▶ **DOCUMENT SECTION**
============================================================
Stop right there, friend. Put the mouse down and back away from the keyboard. This is an intervention. I’m trying to protect you (and your reader) from yourself and that monstrosity of a document you call a cover letter. Yes, I’m talking about your letter to prospective employers where you blab on and on about how you “leverage your core competencies through value-added, synergistic, cross-platform ecosystems wherein you move the needle by maximizing buy-in, thereby improving the bottom-line.” If this sounds like you—or sounds good to you—you need cover letter rehab immediately.
The purpose of a cover letter is plain enough—to introduce yourself to a prospective employer and to quickly explain how you can help meet the employer’s needs. The trick is to talk about yourself in a way that’s all about them. Naturally, you’ll need to highlight your skills and relevant accomplishments. But, in so doing, keep the focus on the reader. Yes, you are extremely awesome, and you could write volumes about your accomplishments. There’s no denying that. But your reader, like yourself, cares more about her needs than yours, so write accordingly.
Dear Ms. Jones:
I write to express interest in the Associate General Counsel position. I learned about this position through your online posting.
Your opening doesn’t need to be fancy, just state the position you’re applying for and how you learned about it. And remember: Everything is about people, so address the letter to a real human being rather than a “hiring coordinator” who may or may not exist. This may require a little extra research, but this is an intervention after all—it’s tough medicine!
As general counsel to an established dietary supplement company, I handle company litigation; manage the company’s growing intellectual property portfolio; provide enterprise risk management; draft, negotiate, and vet contracts; and serve on the company’s senior management team. Your organization undoubtedly has similar business law needs that I am immediately ready to meet.
While you shouldn’t regurgitate in your cover letter what’s already apparent from your resume, you need to underscore your qualifications and relevant experience. Just don’t give in to your temptation to create a laundry list of skills or responsibilities uncoupled to examples or your reader’s needs.
============================================================
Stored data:

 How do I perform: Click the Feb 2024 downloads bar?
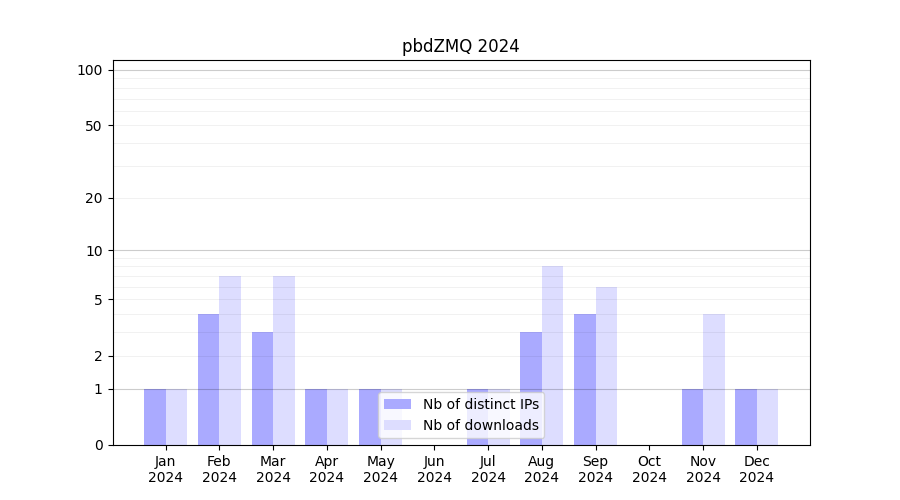[x=230, y=360]
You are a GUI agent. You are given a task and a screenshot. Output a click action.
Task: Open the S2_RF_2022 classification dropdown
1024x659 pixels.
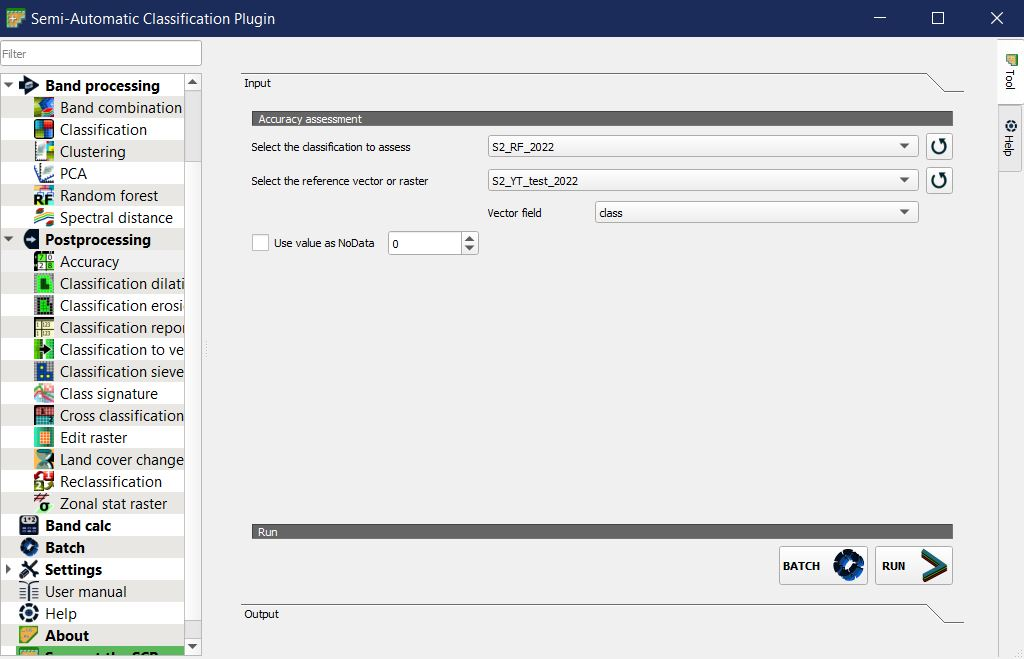point(702,147)
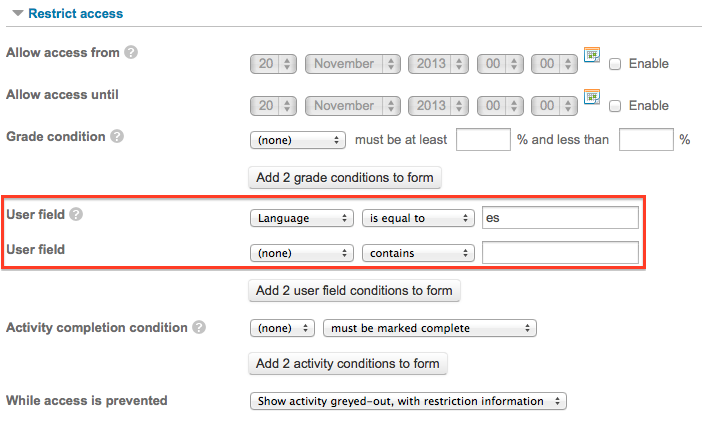Open the Grade condition (none) dropdown
Viewport: 702px width, 426px height.
298,140
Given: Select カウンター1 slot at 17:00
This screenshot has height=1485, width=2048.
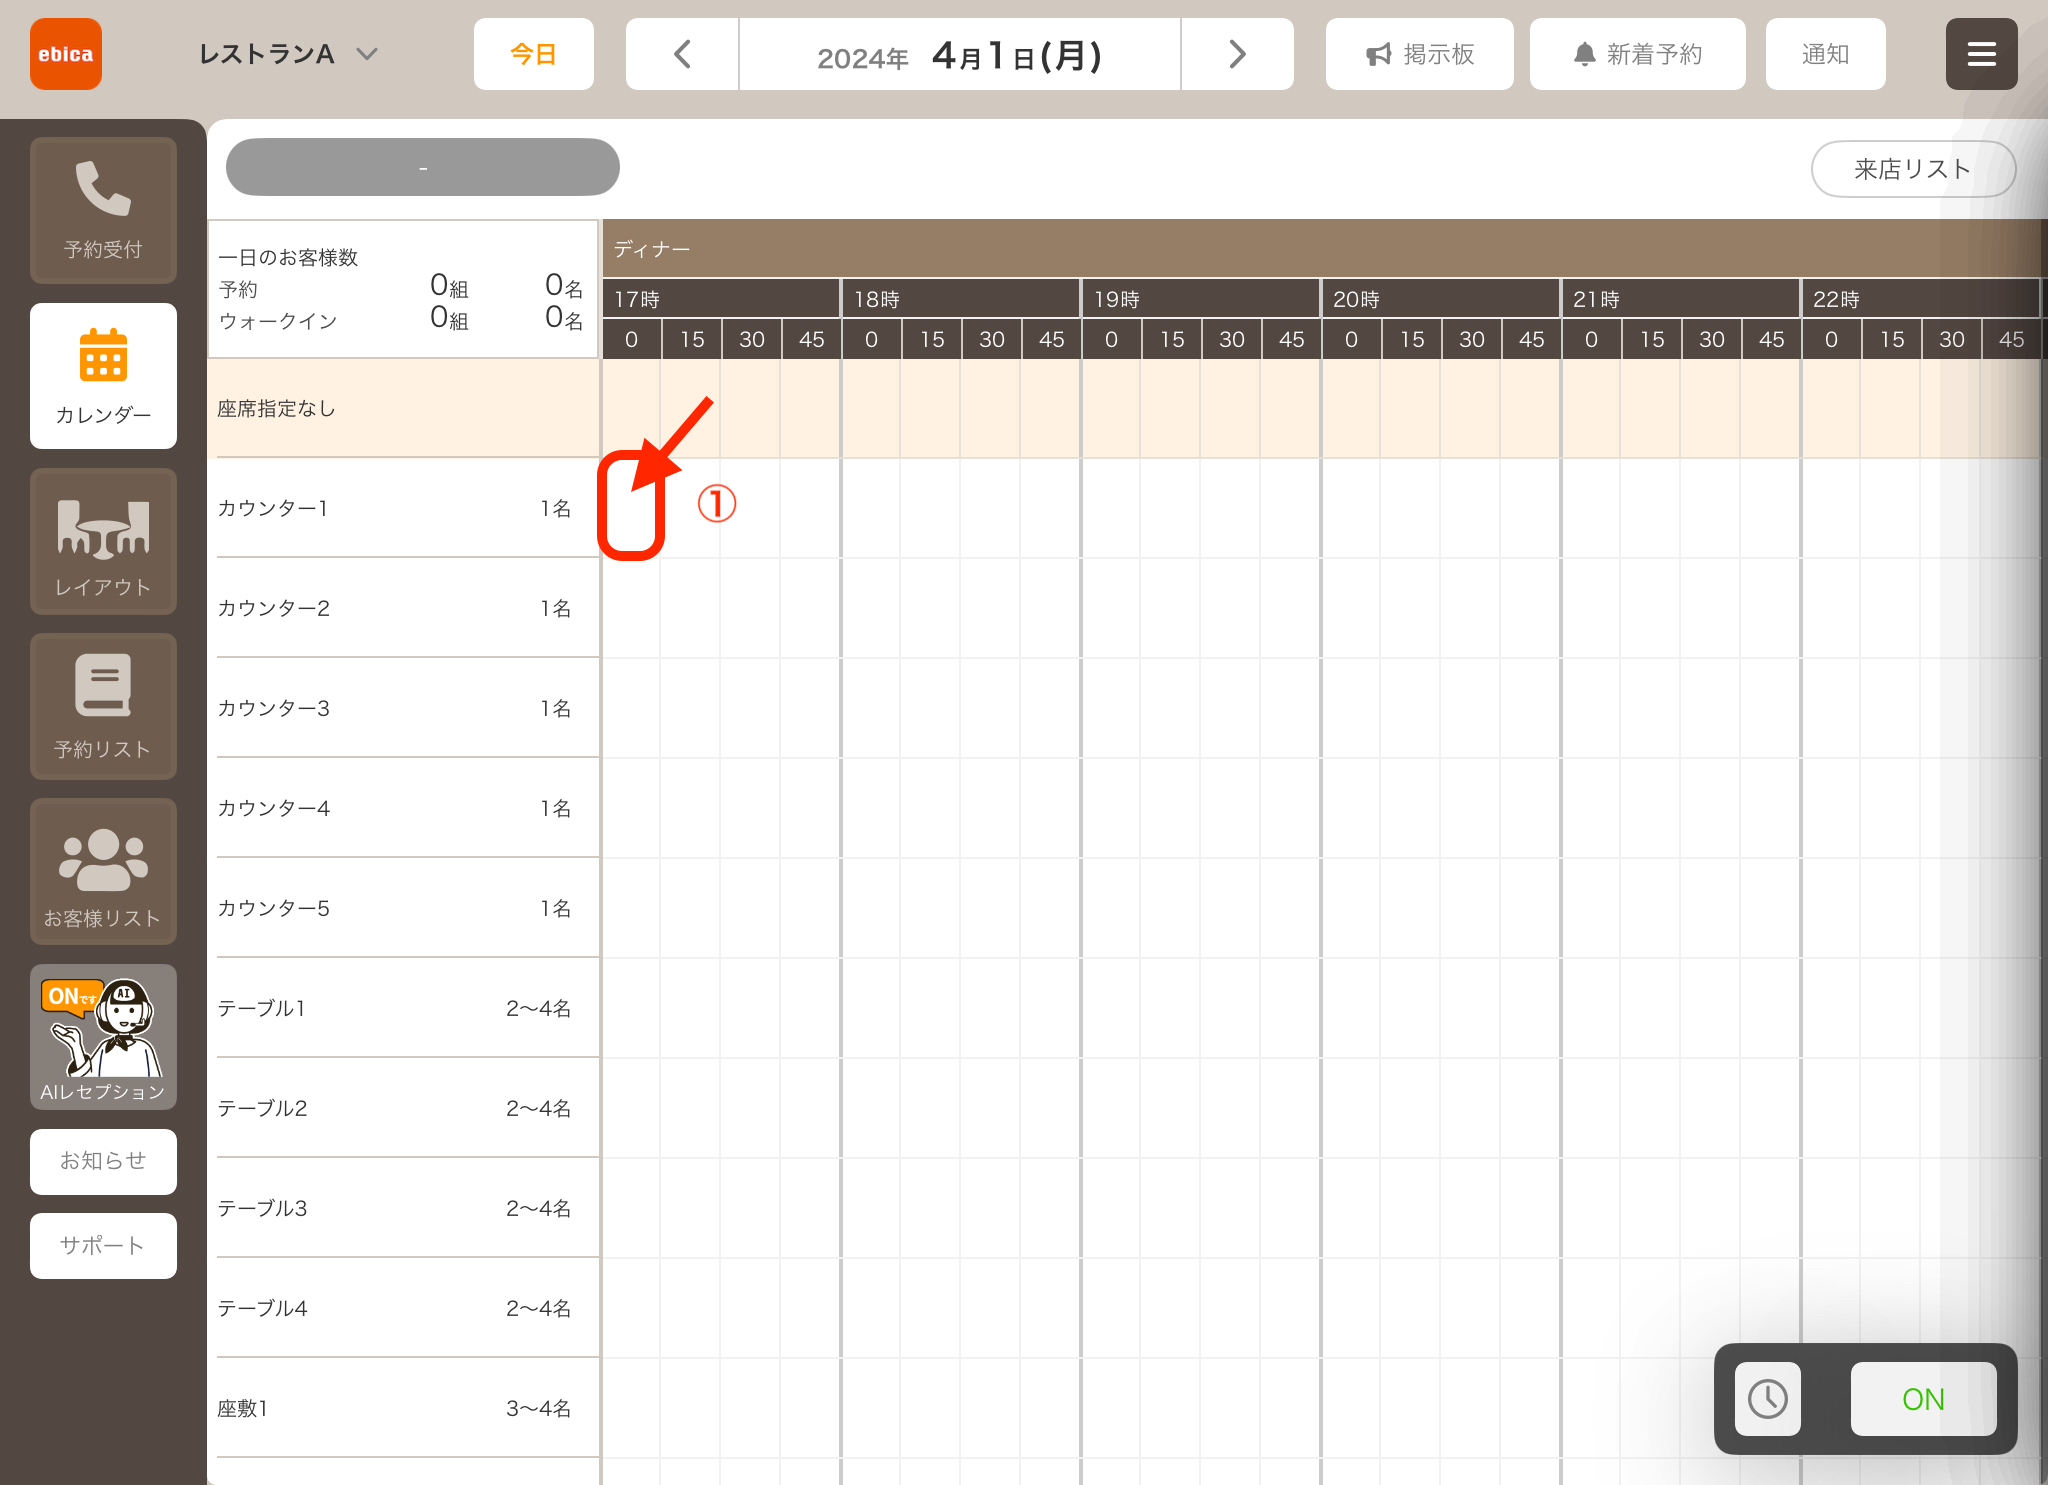Looking at the screenshot, I should pyautogui.click(x=631, y=507).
============================================================
▶ **EXERCISE INSTRUCTIONS**
1 - According to the cover letter advice, whom should the letter be addressed to?
2 - From the cover letter advice, reproduce the passage from "Your opening doesn’t" up to and including "ready to meet.".
The listing is separate material and has no connection to the cover letter advice.

▶ **LIST OF ANSWERS**
1 - A real human being rather than a "hiring coordinator" who may or may not exist.

2 -
Your opening doesn’t need to be fancy, just state the position you’re applying for and how you learned about it. And remember: Everything is about people, so address the letter to a real human being rather than a “hiring coordinator” who may or may not exist. This may require a little extra research, but this is an intervention after all—it’s tough medicine!
As general counsel to an established dietary supplement company, I handle company litigation; manage the company’s growing intellectual property portfolio; provide enterprise risk management; draft, negotiate, and vet contracts; and serve on the company’s senior management team. Your organization undoubtedly has similar business law needs that I am immediately ready to meet.